You have a tiny window of opportunity to grab your reader and convince them to finish reading your book. Only 50% to 60% of readers finish the books they start. That means there’s a 50/50 chance that a reader will finish your book.

Shortsighted authors may not care if a reader finishes because the sale has already been made. But it’s important to realize that readers rarely recommend a book they don’t finish. All your marketing strategies should aim to get your reader to finish your book so they’ll recommend it!

That reader-to-reader recommendation ignites the word-of-mouth marketing, but it never happens if a reader doesn’t finish your book.

Your book must make a first impression that hooks a reader in the first few pages, convinces them to buy the book, and retains their commitment to finishing.

That’s a lot of pressure on those first 50 pages.

If you haven’t captured their attention by page 50, you’ve lost them. They may not realize what’s happened. They’ll simply put your book on their nightstand and let it collect dust.

You probably have a stack of unfinished books on your own nightstand. But you don’t need to feel guilty about it. It’s not a moral failing on your part. Those authors failed to capture your commitment within the first 50 pages, and the blame for your unfinished stack of books falls on the authors for not holding your attention.
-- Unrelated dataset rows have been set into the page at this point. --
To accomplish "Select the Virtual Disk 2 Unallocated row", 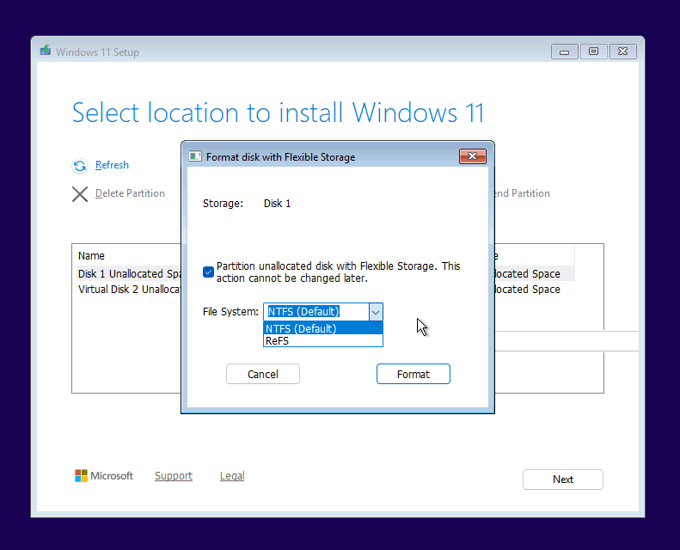I will coord(129,290).
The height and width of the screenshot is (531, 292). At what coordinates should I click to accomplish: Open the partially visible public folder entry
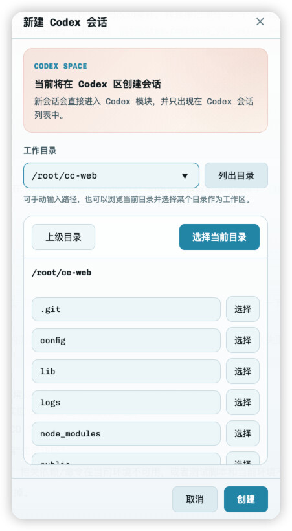click(126, 459)
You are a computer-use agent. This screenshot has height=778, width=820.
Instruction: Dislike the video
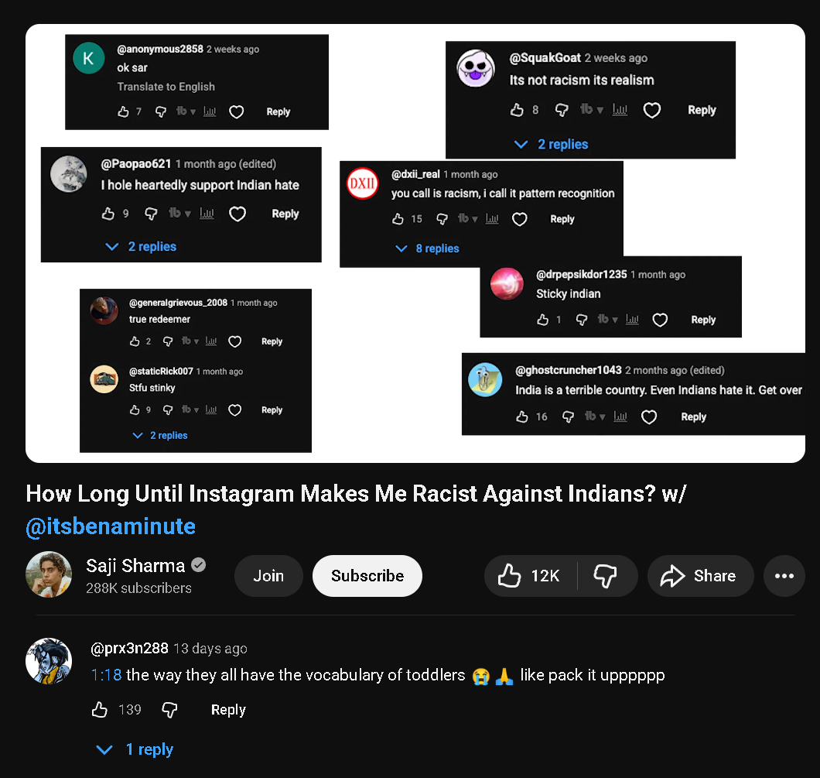coord(605,576)
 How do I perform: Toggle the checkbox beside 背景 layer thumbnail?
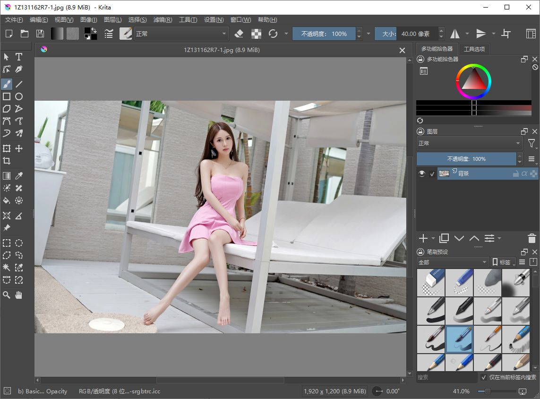(432, 174)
How can you, as an author, write a book that people just have to finish? They’re committed to finishing the book because they can’t stand not knowing how it ends.

So how do you do that?

I asked Angela Hunt because, with 165 published books to her name and millions of copies sold, she clearly knows how to make a powerful first impression with the first 50 pages. She’s a friend of the Novel Marketing show and a Christie Award winner. If you’re wondering how she writes so many books, listen to her interview about How to Write More Productively.

How do you craft a character readers care about right away?

Thomas Umstattd, Jr.: Novelists must grab their readers in those first 50 pages and make them care about the characters. Readers must care about your characters enough to want to know what happens next. How do you craft a character readers care about right away?

Angela Hunt: You have to create a bond between the reader and the character, and the best way to create that bond is to give your character certain qualities. You need to create a character that is vulnerable, admirable, flawed, and, in some way, funny.

How do you make the character vulnerable?

If you’re writing a kidnapping story, for example, you have the option of choosing your protagonist. You could choose the kidnapped girl, her father, or the detective. Whoever you choose, you must allow the reader to bond with your protagonist by getting inside the head of the character.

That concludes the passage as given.